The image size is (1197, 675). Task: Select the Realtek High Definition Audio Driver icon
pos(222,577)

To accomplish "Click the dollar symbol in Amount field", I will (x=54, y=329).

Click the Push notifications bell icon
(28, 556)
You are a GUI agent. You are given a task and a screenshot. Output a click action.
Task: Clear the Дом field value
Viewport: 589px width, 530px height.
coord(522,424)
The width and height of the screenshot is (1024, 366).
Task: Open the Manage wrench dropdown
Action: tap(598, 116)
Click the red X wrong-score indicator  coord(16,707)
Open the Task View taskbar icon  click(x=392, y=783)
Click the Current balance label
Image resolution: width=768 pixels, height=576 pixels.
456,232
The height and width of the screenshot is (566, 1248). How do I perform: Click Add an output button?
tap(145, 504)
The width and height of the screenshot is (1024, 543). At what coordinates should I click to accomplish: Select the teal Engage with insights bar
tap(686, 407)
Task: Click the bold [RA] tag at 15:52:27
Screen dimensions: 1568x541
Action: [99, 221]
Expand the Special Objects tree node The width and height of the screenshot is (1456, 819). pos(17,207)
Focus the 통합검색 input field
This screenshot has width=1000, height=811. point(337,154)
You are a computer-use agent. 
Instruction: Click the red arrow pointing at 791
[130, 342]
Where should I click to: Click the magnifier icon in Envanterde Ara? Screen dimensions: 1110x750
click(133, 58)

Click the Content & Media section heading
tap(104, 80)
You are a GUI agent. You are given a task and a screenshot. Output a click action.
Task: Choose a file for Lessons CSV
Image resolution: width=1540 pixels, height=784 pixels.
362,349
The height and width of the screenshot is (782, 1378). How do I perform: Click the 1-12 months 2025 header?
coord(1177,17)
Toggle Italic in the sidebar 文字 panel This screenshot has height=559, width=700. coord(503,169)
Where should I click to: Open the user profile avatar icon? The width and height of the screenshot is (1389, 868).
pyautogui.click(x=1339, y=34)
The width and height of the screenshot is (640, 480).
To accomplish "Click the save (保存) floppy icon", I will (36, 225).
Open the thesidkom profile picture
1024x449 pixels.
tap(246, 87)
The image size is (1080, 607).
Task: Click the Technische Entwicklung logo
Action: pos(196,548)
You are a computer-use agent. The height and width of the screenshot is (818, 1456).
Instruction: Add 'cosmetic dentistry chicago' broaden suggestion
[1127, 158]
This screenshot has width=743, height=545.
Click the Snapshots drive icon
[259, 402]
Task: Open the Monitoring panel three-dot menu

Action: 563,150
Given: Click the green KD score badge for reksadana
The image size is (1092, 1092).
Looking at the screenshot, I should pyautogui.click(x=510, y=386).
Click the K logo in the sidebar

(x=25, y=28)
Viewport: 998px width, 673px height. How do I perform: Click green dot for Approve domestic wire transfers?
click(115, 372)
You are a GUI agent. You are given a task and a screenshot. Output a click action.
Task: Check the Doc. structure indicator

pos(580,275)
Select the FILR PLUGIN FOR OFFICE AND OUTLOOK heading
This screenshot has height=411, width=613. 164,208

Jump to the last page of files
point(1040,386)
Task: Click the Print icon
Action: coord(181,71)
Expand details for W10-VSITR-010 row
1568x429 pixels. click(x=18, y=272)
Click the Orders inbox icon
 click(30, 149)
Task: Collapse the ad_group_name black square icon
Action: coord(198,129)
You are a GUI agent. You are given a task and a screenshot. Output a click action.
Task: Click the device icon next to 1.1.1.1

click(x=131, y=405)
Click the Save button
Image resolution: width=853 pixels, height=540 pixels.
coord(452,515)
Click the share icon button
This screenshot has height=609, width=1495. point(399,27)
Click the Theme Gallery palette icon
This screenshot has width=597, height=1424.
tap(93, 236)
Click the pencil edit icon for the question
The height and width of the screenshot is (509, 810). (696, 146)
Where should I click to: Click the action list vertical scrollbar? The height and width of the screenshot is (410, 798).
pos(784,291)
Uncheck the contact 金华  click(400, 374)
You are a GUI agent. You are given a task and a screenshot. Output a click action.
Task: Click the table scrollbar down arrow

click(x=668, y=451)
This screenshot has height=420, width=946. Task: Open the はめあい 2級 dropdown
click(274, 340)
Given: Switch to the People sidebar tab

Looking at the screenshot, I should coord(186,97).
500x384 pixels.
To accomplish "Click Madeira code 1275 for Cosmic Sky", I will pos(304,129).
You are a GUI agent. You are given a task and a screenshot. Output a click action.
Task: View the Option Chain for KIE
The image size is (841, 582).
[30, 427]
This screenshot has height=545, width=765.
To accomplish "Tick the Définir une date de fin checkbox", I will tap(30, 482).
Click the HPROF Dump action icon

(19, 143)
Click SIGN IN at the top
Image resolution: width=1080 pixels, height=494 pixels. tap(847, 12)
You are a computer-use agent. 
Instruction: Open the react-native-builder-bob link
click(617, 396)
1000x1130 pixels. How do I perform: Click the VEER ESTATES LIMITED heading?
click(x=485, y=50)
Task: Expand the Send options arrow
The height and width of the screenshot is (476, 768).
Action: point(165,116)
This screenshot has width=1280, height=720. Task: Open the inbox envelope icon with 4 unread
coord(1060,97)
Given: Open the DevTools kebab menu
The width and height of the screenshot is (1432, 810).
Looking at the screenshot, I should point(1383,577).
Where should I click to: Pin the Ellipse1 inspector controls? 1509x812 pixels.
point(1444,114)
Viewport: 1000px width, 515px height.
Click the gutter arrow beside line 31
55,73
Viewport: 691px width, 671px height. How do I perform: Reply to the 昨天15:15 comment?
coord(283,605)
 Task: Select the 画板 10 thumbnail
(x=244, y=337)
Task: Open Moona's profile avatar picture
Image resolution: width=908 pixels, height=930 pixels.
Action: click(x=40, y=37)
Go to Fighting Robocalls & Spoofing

============================================================

What you should output is every line of the records above, from the first through the line containing "Click the red X", unchanged.

## WRITTEN SOLUTION
The image size is (1197, 675). Task: Select the Realtek High Definition Audio Driver icon
pos(222,577)

To accomplish "Click the dollar symbol in Amount field", I will (x=54, y=329).

Click the Push notifications bell icon
(28, 556)
You are a GUI agent. You are given a task and a screenshot. Output a click action.
Task: Clear the Дом field value
Viewport: 589px width, 530px height.
coord(522,424)
The width and height of the screenshot is (1024, 366).
Task: Open the Manage wrench dropdown
Action: tap(598, 116)
Click the red X wrong-score indicator  coord(16,707)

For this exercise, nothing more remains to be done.